Document source
/---
NEWS-JURITECH – N°12 – 12 JUILLET 2025 – ©DROIT-NUMÉRIQUE.CD
Fuite massive de données et alerte de l’ARPTC : quelles obligations pour les entreprises au regard du Code du numérique ?


Brozeck KANDOLO
Président de Droit-Numérique.cd
Chargé d’enseignement en Master Droit de l’Intelligence Artificielle à l’ICP
Doctorant contractuel en Droit du numérique à l’Université de Nantes


L’ESSENTIEL
Dans un article publié en juin 2025 sur le site « Cybernews », il a été révélé que plus de 16 milliards d’identifiants et de mots de passe, constituant des données à caractère personnel, ont été mis en ligne. Face à cette situation préoccupante, l’ARPTC, qui exerce les missions de l’Autorité de protection des données en RDC, a publié le 11 juillet un communiqué appelant la population à prendre des mesures de sécurité. Étant donné que les fuites de données peuvent résulter de failles techniques ou organisationnelles au sein des entreprises, celles-ci soulèvent la question de leur conformité aux obligations légales en matière de protection des données personnelles et de leur responsabilité en cas de violation de données. |

INTRODUCTION
Le 11 juillet 2025, l’Autorité de Régulation de la Poste et des Télécommunications du Congo « ci-après ARPTC » a publié un communiqué officiel n° ARPTC/CLG/005/2025 annonçant l’existence d’une fuite massive de données personnelles[1], portant sur plus de 16 milliards d’identifiants et de mots de passe désormais accessibles en ligne. L’information a d’abord été relayée par le média spécialisé Cybernews[2], puis confirmée par la Commission nationale de l’informatique et des libertés (CNIL)[3], autorité française de protection des données. Toutefois, selon la CNIL elle-même, il ne s’agirait pas d’une fuite de données inédite, mais plutôt d’une agrégation de plusieurs fuites antérieures, compilées et diffusées à grande échelle. Autrement dit, aucune nouvelle brèche de sécurité n’aurait été identifiée[4], mais l’exposition cumulée de données déjà compromises crée un risque renouvelé pour les personnes concernées.
Cette communication officielle revêt néanmoins une portée symbolique et juridique significative, dans la mesure où elle constitue la première prise de parole publique de l’ARPTC dans le cadre de ses nouvelles compétences en matière de protection des données à caractère personnel[5]. Elle invite ainsi à réinterroger les obligations juridiques qui incombent aux entreprises, congolaises ou étrangères, lorsqu’elles traitent des données personnelles relatives à des résidents congolais, en particulier en cas de fuite ou de violation de ces données.
\---
Données fournies
/---
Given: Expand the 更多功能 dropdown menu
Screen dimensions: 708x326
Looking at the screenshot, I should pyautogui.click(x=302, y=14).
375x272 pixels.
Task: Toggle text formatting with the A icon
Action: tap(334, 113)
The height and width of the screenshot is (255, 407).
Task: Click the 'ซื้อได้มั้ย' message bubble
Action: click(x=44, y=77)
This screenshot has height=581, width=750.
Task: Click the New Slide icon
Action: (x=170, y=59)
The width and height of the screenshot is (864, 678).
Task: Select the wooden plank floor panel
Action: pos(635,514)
\---
Consignes
**A.** Recopiez fidèlement le passage du document compris entre « Cette communication officielle » et « de ces données. », ces deux segments inclus.
**B.** Répétez à l'identique toutes les lignes des données fournies, sans en omettre aucune.

Corrigés
**A.**
Cette communication officielle revêt néanmoins une portée symbolique et juridique significative, dans la mesure où elle constitue la première prise de parole publique de l’ARPTC dans le cadre de ses nouvelles compétences en matière de protection des données à caractère personnel[5]. Elle invite ainsi à réinterroger les obligations juridiques qui incombent aux entreprises, congolaises ou étrangères, lorsqu’elles traitent des données personnelles relatives à des résidents congolais, en particulier en cas de fuite ou de violation de ces données.

**B.**
Given: Expand the 更多功能 dropdown menu
Screen dimensions: 708x326
Looking at the screenshot, I should pyautogui.click(x=302, y=14).
375x272 pixels.
Task: Toggle text formatting with the A icon
Action: tap(334, 113)
The height and width of the screenshot is (255, 407).
Task: Click the 'ซื้อได้มั้ย' message bubble
Action: click(x=44, y=77)
This screenshot has height=581, width=750.
Task: Click the New Slide icon
Action: (x=170, y=59)
The width and height of the screenshot is (864, 678).
Task: Select the wooden plank floor panel
Action: pos(635,514)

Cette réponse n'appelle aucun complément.